**Problem description**. Within the material below, transcribe exactly the lines from the one holding "This screenshot has height=812, width=1483." through the one holding "Given: Check the", keeping both ends and skipping the rest.

**Material shown**.
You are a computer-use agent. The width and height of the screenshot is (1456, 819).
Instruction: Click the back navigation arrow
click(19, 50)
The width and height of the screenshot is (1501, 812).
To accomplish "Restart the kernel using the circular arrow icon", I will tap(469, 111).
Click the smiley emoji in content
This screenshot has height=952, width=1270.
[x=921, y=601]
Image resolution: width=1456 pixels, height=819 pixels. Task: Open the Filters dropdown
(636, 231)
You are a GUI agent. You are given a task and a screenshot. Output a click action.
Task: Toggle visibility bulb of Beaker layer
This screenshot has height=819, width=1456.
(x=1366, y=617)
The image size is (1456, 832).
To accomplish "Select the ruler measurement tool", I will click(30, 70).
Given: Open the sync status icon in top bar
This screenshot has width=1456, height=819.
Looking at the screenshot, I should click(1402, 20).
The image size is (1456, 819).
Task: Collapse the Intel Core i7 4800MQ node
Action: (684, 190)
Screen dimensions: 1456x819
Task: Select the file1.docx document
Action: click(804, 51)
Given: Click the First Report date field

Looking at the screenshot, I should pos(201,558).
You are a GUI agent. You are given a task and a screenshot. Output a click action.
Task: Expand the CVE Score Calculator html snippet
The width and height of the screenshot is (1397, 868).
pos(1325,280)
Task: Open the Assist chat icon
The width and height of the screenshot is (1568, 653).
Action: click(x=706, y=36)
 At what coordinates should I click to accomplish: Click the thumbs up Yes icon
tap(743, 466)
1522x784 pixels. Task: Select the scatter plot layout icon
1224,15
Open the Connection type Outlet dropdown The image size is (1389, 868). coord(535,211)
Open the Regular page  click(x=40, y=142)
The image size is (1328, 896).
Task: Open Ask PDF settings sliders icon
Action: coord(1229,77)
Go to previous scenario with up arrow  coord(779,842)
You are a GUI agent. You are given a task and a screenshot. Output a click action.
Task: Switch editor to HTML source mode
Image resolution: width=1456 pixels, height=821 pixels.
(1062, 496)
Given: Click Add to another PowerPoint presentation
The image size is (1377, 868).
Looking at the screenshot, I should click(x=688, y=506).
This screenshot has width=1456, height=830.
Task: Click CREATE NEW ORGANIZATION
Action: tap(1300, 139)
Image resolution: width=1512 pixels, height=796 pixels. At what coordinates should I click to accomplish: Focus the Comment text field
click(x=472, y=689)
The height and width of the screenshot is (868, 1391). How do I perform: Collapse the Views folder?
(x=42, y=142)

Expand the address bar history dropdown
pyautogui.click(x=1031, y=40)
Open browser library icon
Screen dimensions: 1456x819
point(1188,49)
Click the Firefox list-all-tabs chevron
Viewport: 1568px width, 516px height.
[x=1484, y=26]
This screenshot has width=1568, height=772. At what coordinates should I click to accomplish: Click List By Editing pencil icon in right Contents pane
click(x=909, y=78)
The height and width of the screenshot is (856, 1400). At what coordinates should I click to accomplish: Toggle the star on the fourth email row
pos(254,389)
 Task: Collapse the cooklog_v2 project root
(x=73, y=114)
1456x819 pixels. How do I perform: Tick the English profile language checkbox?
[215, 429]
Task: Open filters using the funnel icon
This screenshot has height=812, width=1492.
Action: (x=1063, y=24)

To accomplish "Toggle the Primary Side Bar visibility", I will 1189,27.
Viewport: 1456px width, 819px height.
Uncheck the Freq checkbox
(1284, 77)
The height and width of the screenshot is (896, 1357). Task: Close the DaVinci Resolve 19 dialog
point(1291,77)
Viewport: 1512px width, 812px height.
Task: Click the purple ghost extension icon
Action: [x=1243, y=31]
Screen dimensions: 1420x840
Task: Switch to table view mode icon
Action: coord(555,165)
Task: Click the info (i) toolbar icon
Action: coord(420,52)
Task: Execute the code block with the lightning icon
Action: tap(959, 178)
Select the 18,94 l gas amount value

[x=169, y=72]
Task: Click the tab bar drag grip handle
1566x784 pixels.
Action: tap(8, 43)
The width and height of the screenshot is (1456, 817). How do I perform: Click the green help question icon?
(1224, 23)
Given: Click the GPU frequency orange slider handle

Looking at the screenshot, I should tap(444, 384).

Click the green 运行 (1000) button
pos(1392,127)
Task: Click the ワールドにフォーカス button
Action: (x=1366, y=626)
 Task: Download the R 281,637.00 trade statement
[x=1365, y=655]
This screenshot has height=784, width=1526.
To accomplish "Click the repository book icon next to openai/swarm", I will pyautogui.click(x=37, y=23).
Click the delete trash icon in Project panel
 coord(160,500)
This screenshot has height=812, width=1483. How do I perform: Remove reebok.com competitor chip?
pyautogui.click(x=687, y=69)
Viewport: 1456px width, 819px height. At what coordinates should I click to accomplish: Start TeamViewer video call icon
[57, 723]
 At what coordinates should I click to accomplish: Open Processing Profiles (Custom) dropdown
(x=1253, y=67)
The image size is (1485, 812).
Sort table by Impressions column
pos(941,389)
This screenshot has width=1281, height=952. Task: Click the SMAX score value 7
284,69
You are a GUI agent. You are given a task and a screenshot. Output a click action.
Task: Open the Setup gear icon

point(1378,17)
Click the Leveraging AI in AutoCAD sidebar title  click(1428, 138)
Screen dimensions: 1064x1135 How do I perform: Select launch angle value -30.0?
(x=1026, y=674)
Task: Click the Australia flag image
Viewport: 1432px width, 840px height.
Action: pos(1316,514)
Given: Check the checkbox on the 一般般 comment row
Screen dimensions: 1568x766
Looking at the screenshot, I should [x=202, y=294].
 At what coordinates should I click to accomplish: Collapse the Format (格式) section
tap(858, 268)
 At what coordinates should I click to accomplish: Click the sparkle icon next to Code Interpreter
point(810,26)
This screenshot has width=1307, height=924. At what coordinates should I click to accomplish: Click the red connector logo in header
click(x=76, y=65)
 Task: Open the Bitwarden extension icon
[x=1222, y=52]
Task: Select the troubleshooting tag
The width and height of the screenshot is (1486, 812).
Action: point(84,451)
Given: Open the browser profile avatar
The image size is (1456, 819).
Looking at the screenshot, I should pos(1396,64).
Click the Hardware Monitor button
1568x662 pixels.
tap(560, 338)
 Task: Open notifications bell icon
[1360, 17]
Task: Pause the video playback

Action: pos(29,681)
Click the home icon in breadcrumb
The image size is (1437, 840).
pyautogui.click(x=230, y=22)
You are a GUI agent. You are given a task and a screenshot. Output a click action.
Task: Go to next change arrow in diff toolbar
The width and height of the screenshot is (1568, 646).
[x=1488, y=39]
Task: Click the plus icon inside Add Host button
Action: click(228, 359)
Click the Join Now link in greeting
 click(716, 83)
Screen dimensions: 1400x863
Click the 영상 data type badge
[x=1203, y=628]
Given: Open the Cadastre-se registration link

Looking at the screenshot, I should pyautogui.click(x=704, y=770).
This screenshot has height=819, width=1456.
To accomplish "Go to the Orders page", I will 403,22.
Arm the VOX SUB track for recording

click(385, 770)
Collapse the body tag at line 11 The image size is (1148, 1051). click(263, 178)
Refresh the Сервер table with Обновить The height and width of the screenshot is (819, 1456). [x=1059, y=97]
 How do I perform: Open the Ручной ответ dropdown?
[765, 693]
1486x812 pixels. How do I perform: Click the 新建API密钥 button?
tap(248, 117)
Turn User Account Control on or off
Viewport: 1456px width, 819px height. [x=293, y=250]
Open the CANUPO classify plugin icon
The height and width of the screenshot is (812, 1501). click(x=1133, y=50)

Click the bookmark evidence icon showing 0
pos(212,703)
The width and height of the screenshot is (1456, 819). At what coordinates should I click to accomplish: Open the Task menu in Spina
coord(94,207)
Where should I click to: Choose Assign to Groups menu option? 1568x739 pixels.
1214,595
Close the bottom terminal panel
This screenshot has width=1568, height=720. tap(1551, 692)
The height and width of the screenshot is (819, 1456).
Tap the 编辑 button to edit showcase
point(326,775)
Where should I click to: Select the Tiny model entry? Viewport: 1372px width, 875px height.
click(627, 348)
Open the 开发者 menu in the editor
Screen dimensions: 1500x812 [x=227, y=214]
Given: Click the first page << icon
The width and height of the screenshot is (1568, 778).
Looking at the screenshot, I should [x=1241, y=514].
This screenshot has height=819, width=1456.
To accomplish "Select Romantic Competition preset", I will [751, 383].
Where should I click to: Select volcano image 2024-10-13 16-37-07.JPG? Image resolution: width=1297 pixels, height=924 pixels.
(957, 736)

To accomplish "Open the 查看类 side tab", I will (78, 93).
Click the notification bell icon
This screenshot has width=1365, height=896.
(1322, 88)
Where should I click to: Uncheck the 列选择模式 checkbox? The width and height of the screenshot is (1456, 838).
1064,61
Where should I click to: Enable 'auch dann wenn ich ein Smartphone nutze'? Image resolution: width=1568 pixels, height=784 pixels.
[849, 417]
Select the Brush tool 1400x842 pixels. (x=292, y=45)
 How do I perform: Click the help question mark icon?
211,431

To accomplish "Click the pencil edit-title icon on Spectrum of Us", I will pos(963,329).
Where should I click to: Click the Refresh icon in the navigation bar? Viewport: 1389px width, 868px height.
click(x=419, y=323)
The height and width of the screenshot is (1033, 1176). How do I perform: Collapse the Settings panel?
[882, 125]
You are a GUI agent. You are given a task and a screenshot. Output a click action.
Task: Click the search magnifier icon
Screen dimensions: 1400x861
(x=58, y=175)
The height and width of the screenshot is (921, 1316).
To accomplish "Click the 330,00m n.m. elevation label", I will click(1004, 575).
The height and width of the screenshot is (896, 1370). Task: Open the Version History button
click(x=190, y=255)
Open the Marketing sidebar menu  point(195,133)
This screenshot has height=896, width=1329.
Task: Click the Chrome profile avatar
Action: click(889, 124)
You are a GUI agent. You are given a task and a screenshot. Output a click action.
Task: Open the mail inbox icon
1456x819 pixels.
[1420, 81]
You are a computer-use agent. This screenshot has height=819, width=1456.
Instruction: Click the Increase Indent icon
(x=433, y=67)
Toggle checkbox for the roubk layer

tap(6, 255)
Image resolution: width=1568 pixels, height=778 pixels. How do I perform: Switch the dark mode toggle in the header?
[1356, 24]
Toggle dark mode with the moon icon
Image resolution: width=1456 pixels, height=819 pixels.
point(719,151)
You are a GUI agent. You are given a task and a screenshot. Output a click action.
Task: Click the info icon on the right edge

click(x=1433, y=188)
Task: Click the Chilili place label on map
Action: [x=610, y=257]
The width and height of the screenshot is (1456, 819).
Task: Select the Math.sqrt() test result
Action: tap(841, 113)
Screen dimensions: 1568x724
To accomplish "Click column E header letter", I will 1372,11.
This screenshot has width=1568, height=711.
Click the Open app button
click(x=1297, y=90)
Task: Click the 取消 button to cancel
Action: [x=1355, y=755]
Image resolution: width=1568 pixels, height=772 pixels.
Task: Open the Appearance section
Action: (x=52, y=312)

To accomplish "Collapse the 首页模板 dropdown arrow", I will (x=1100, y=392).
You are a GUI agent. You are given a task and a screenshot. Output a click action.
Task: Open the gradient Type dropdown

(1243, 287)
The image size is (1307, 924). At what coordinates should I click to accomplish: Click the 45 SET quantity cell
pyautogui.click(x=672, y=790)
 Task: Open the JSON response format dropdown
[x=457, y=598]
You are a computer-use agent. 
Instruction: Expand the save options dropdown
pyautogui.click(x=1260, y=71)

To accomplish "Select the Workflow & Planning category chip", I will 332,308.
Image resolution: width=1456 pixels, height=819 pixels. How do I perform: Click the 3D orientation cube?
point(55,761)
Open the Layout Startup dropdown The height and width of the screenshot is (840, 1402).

**Task output**.
This screenshot has height=812, width=1483. How do I perform: Remove reebok.com competitor chip?
pyautogui.click(x=687, y=69)
Viewport: 1456px width, 819px height. At what coordinates should I click to accomplish: Start TeamViewer video call icon
[57, 723]
 At what coordinates should I click to accomplish: Open Processing Profiles (Custom) dropdown
(x=1253, y=67)
The image size is (1485, 812).
Sort table by Impressions column
pos(941,389)
This screenshot has width=1281, height=952. Task: Click the SMAX score value 7
284,69
You are a GUI agent. You are given a task and a screenshot. Output a click action.
Task: Open the Setup gear icon

point(1378,17)
Click the Leveraging AI in AutoCAD sidebar title  click(1428, 138)
Screen dimensions: 1064x1135 How do I perform: Select launch angle value -30.0?
(x=1026, y=674)
Task: Click the Australia flag image
Viewport: 1432px width, 840px height.
Action: pos(1316,514)
Given: Check the checkbox on the 一般般 comment row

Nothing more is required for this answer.